The exercise: Please quote the data from the line with "The height and" to the line with "pyautogui.click(x=980, y=627)", keeping both of those lines. Leave the pictures out of your answer.

Data rows:
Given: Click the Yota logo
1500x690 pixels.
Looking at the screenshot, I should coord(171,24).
--
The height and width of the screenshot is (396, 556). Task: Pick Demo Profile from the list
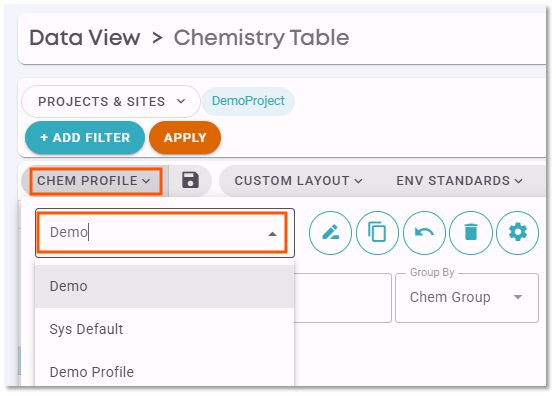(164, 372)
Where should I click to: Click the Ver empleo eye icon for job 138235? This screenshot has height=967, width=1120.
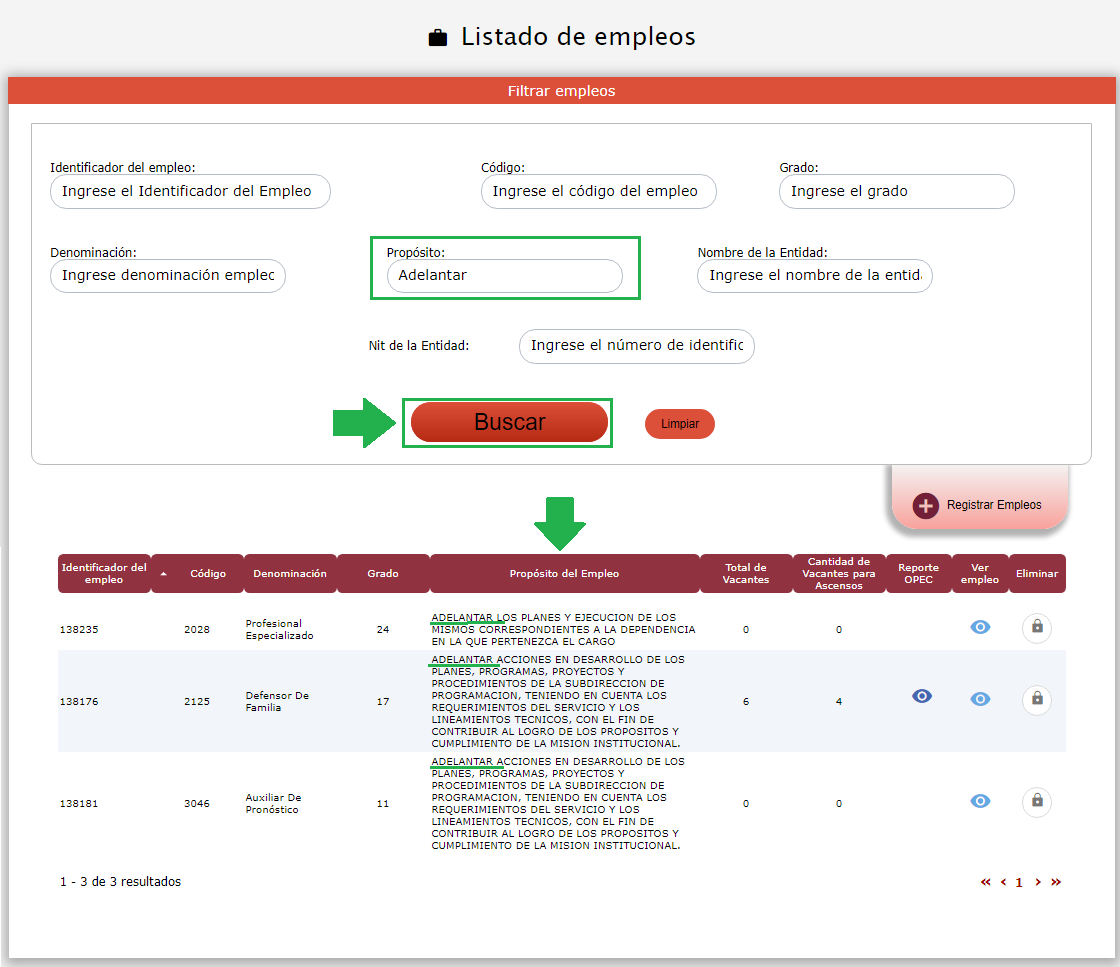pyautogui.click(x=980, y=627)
* * *
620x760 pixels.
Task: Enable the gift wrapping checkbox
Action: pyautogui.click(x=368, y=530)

Finished task:
The height and width of the screenshot is (396, 556). Task: Pick Demo Profile from the list
(164, 372)
Where should I click to: Click the Ver empleo eye icon for job 138235? This screenshot has height=967, width=1120.
pyautogui.click(x=980, y=627)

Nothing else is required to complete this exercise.